Dataset entries:
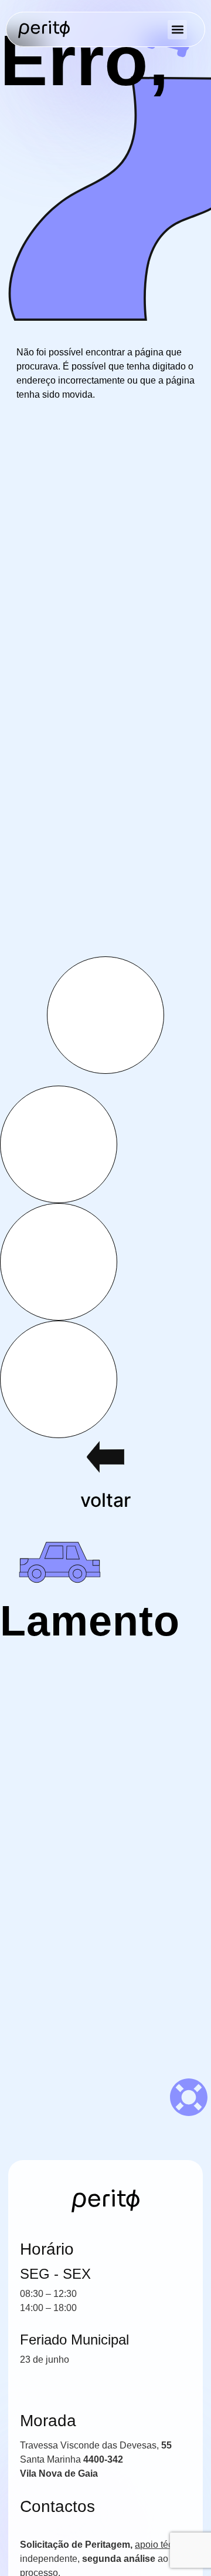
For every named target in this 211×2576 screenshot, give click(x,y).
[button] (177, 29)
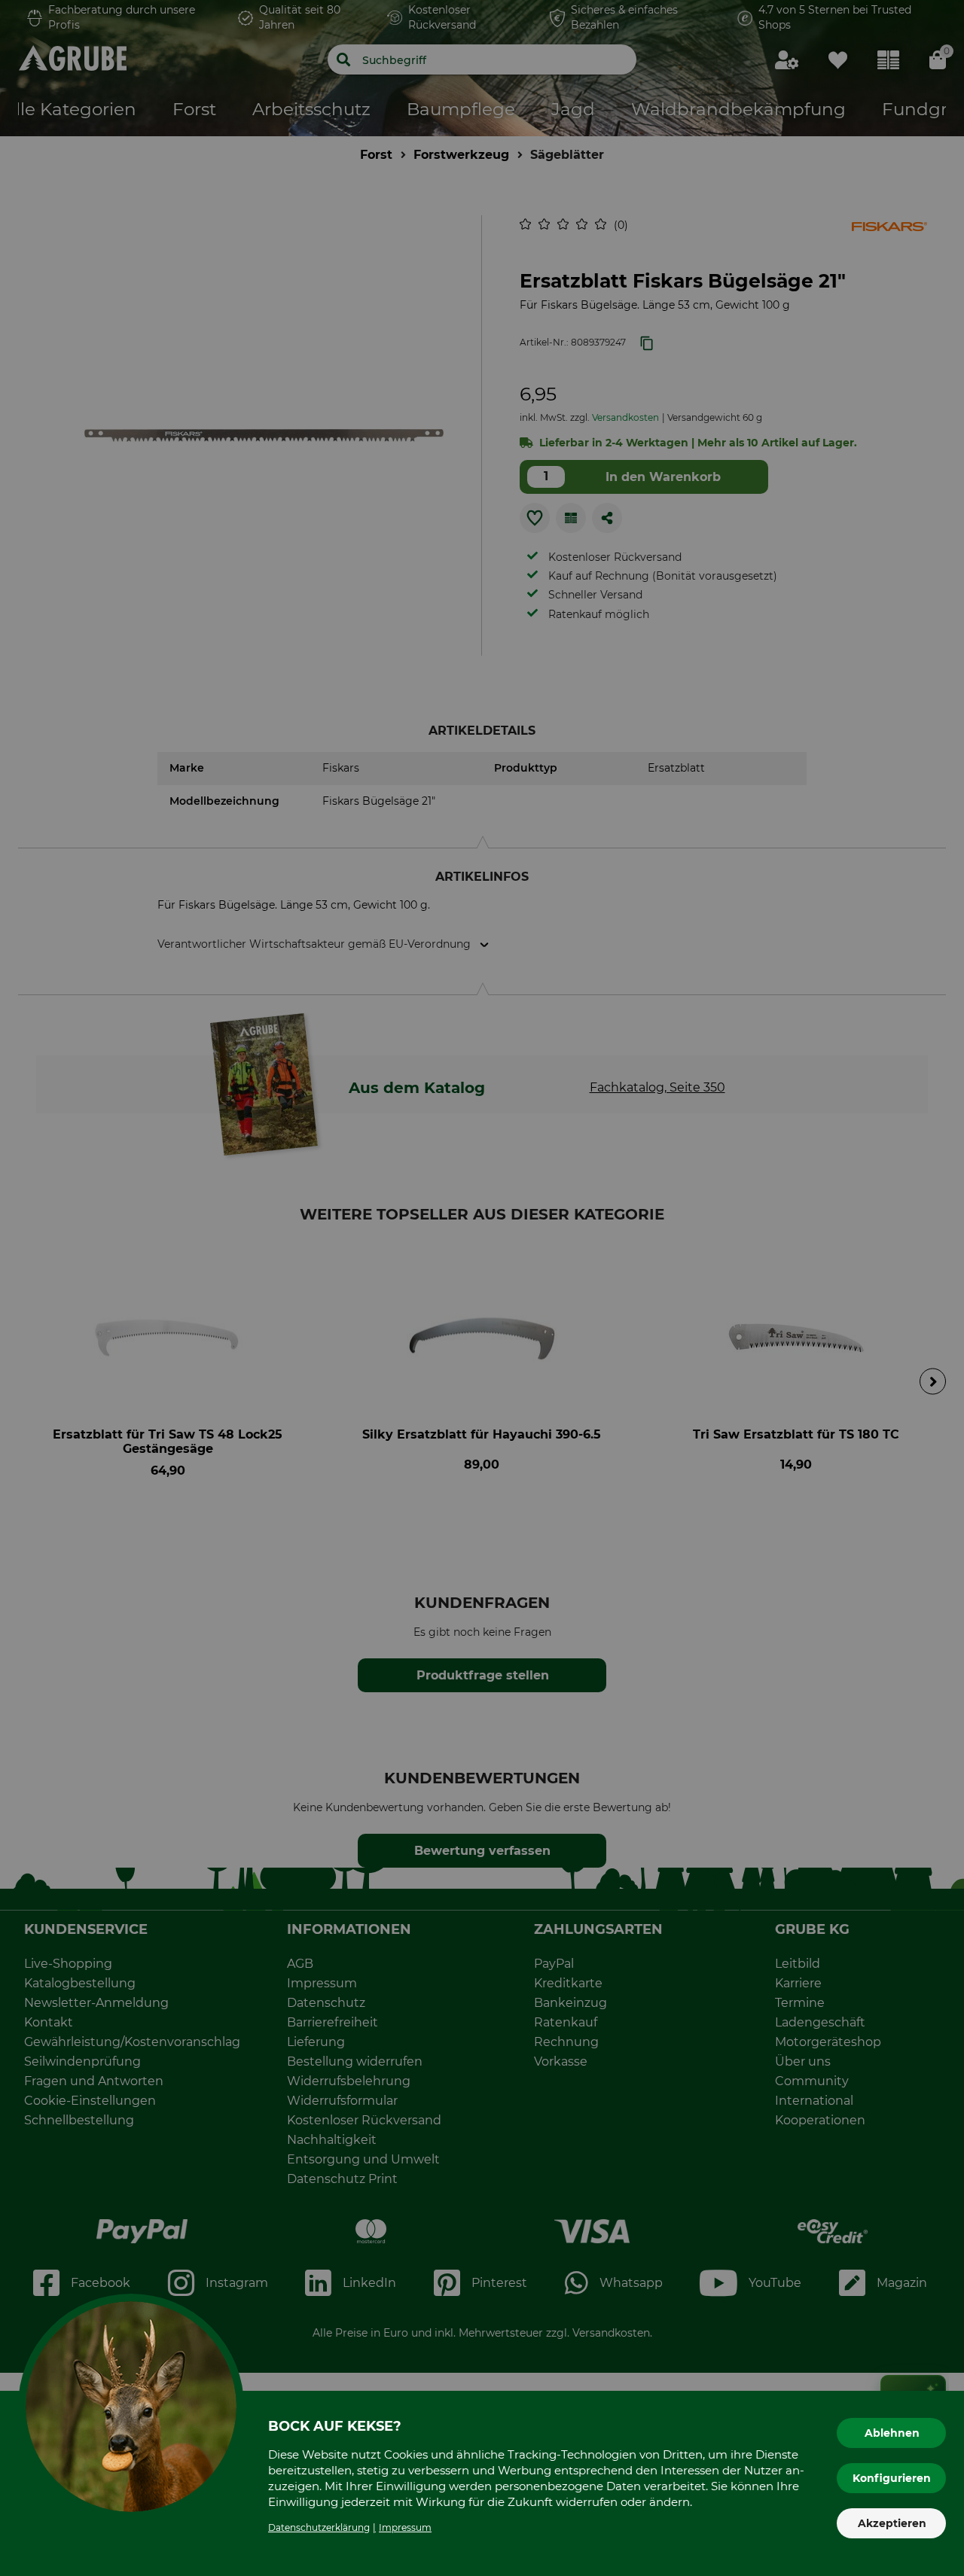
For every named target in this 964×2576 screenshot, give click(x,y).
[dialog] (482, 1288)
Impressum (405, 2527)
...
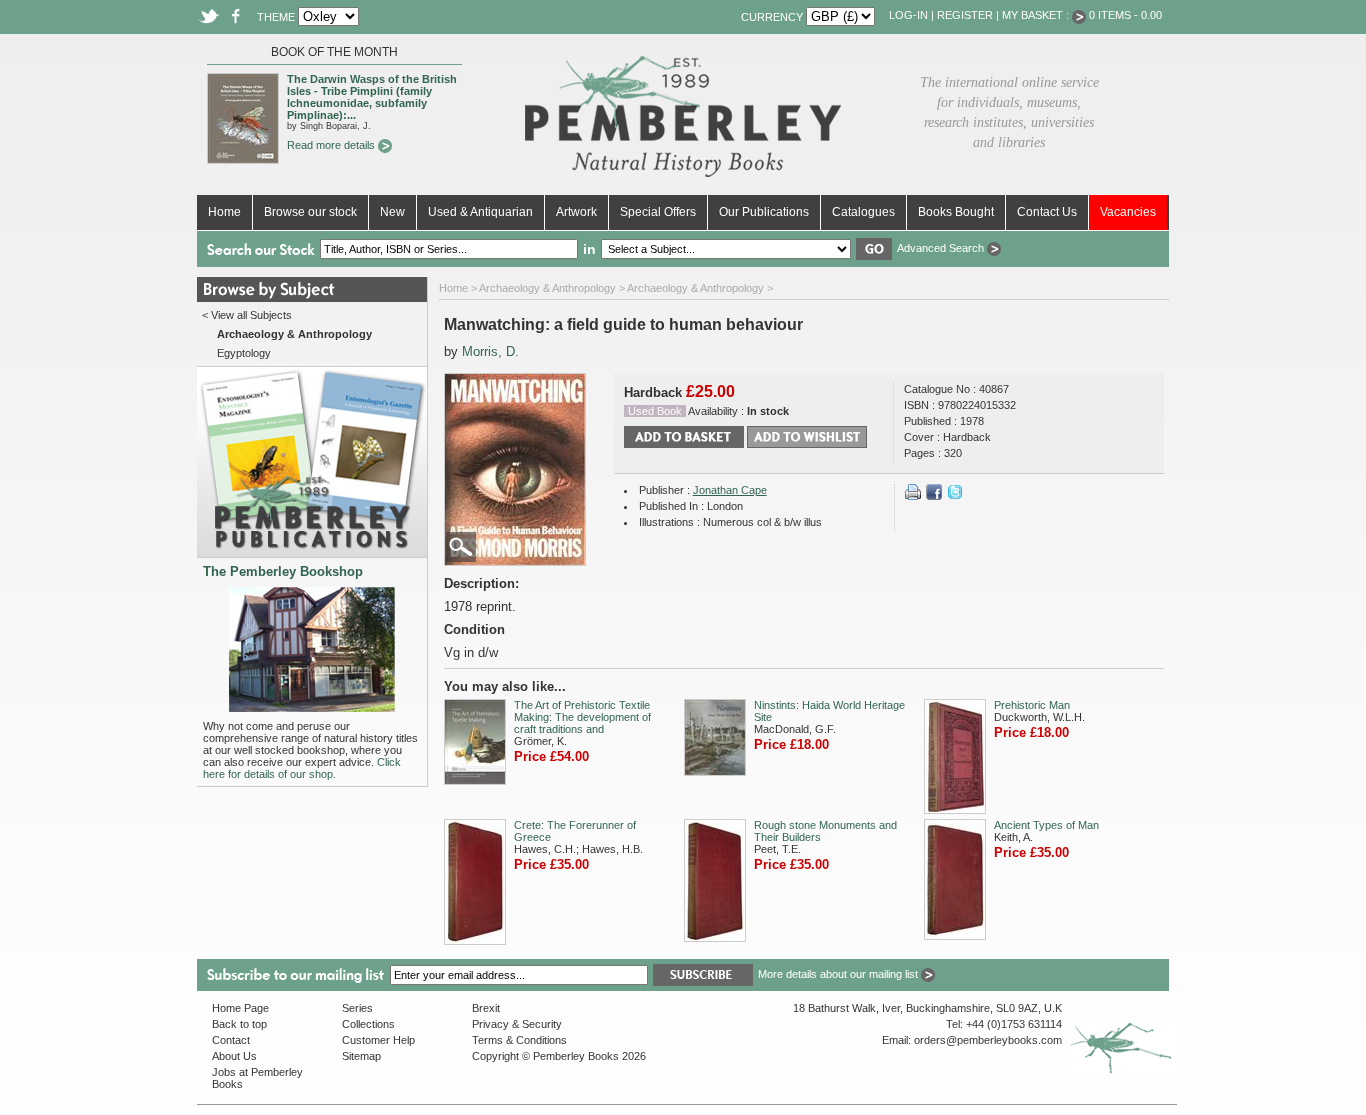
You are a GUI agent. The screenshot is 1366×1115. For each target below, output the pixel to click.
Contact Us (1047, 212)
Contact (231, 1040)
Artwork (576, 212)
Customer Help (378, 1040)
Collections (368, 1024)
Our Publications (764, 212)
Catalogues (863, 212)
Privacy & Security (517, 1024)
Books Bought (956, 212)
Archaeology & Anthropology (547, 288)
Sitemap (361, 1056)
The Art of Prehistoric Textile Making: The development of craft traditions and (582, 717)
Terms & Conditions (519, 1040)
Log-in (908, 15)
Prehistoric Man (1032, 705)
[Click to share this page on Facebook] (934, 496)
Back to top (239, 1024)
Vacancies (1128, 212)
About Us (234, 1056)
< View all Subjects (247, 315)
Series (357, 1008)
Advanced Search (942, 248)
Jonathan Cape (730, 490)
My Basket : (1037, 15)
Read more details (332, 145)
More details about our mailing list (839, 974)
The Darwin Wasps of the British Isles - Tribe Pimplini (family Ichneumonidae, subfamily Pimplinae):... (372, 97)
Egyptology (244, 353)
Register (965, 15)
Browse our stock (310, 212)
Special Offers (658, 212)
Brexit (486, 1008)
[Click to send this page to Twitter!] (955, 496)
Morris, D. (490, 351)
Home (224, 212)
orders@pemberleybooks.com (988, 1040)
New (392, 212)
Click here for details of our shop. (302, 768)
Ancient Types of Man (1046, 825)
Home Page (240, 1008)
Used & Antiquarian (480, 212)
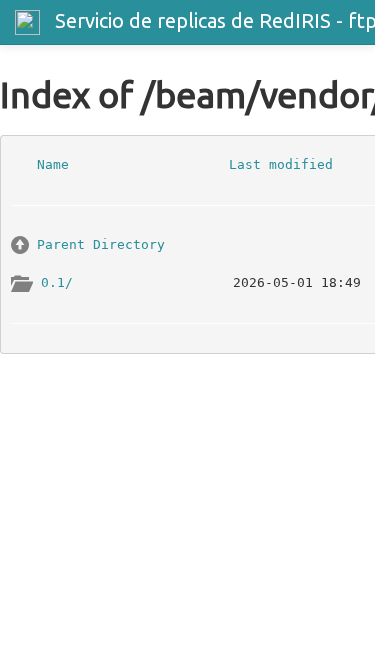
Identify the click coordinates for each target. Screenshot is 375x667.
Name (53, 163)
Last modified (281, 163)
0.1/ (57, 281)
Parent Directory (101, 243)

--- Requirement ---
For the string "target", filter the data and copy out each line where it occurs.

--- Your solution ---
For every named target in this 211×2576 screenshot, give click(x,y).
For every named target in this 964×2576 screenshot, give click(x,y).
You are a GUI agent. The screenshot is 1366×1115. For each target below, output the pixel to click.
Identify the click coordinates for each target. Screenshot is 375x667.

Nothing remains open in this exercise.